A Changing View of Swarthmore
As a girl and later a teenager, McCarthy enjoyed wandering around the Swarthmore College campus. “Some of my earliest ideas of freedom were about being able to walk in the woods with my best friends,” she recalls. She attended on-campus events, including a Dar Williams concert (she snuck in) and thrilling early performances by Pig Iron Theatre Company.
“Swarthmore College students were my babysitters and my student teachers,” McCarthy says. When she was in high school, her parents hired a Swarthmore student to be her writing tutor. “She read my poetry and my short stories and gave me Adrienne Rich to read,” McCarthy recalls. “It blew my mind.”
At Strath Haven Middle School, seventh-grade language arts teacher Mark Linkins was supportive of her writing, as was Catherine Dunn the following year. In high school, English teacher Emily Farrell was an influence. “I think she terrorized generations of Wallingford-Swarthmore students,” McCarthy recalls. “But I still hear her voice in my head sometimes. She was passionate and rigorous.”
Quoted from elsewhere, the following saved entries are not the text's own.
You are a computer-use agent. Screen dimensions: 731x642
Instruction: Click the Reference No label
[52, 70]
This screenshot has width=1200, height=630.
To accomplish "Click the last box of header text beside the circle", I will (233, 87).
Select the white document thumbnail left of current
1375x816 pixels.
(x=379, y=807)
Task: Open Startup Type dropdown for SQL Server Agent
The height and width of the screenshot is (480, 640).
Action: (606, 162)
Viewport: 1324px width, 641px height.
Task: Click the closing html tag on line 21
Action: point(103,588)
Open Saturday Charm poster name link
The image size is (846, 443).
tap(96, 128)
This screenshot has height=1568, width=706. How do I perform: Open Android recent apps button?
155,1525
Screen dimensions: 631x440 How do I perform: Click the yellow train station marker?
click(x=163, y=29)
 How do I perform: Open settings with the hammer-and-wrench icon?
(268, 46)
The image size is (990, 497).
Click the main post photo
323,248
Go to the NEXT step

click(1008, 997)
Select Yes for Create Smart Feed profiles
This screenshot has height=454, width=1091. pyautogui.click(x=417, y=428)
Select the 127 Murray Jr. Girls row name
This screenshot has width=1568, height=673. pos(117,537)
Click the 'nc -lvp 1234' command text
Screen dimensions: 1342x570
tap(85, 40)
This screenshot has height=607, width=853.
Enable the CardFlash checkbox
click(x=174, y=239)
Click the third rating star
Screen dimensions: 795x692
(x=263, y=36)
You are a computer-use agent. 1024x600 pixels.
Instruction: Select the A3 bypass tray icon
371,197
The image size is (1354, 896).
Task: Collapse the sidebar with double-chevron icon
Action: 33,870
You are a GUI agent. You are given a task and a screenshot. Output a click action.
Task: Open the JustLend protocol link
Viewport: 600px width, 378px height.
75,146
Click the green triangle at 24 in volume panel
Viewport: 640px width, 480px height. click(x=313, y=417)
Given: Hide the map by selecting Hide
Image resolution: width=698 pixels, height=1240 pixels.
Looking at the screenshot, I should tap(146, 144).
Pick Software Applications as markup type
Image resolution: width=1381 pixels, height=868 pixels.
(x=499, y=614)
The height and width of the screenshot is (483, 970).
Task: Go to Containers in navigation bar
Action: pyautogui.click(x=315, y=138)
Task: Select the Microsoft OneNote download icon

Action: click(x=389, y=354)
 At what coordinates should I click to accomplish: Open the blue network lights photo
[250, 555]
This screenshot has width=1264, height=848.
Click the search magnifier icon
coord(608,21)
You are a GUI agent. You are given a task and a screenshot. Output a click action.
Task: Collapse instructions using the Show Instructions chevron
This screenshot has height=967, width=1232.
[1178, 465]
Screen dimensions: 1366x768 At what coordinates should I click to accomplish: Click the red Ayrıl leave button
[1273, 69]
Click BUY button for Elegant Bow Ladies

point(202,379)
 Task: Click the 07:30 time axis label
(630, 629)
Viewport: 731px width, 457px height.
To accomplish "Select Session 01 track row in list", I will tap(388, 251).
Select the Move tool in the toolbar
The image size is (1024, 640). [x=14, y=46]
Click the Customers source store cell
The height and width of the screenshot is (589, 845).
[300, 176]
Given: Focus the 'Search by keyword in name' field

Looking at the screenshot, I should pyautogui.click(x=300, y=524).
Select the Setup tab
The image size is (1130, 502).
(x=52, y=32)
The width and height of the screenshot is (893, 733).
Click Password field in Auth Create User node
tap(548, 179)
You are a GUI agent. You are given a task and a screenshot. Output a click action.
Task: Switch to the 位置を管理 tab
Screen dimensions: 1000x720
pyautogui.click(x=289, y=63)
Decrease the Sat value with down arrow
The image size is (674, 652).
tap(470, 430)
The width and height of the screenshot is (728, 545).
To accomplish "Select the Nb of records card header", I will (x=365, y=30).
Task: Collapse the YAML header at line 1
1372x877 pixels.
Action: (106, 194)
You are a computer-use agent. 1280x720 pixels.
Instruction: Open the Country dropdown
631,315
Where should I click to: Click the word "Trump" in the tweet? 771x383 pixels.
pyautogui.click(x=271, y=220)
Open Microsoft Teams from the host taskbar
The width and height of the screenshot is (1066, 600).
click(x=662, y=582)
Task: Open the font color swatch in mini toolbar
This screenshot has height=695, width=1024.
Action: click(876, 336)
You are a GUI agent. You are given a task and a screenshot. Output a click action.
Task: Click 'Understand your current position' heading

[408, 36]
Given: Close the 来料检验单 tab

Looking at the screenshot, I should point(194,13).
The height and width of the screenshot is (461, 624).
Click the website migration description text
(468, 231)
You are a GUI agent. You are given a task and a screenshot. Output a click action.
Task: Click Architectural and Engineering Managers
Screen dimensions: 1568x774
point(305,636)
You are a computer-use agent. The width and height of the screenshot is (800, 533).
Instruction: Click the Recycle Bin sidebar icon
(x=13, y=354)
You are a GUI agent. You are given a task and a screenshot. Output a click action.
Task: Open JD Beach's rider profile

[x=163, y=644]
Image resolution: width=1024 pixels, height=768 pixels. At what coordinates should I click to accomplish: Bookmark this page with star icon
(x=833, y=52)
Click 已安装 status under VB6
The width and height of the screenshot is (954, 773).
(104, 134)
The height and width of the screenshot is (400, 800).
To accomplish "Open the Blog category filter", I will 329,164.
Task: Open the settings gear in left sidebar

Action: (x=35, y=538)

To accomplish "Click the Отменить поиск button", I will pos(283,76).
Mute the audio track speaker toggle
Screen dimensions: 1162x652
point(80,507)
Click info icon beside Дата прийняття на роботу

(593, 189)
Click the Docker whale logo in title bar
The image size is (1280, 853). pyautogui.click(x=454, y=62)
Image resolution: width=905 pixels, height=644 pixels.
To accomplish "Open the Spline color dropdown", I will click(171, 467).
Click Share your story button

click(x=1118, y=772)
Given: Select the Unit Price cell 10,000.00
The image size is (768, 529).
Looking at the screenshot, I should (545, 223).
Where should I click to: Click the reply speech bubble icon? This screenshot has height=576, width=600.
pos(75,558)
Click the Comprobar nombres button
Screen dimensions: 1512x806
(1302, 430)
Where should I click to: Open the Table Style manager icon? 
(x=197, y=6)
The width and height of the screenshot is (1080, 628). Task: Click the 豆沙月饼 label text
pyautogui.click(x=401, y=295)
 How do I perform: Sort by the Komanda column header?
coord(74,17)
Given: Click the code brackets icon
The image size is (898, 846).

It took a long time for McCarthy to imaginatively approach the landscape and experiences of her childhood. As a teenager, she loved the Beats and considered Swarthmore boring and conventional. In graduate school, it never occurred to her to write about the town. “I was surrounded by people from West Virginia and Montana and San Francisco, and these places seemed so particular, so romantic,” she reports.
Eventually, however, McCarthy came to appreciate the particular culture of the small college town of her youth. Growing up, she’d enjoyed reading about local controversies in the Swarthmorean, like whether deer hunting should be allowed in the Crum Woods. “It’s easy to poke gentle fun at it,” she says. “But there’s something really moving about it. It’s about how you build a community and care for a particular place.”
Seeing the town in a new light, as a place where care and community are fundamental, helped make room for the novel to germinate. “It was a shift that allowed me to write about where I was from in a more particular way,” McCarthy says. “To realize the things that were special about Swarthmore.”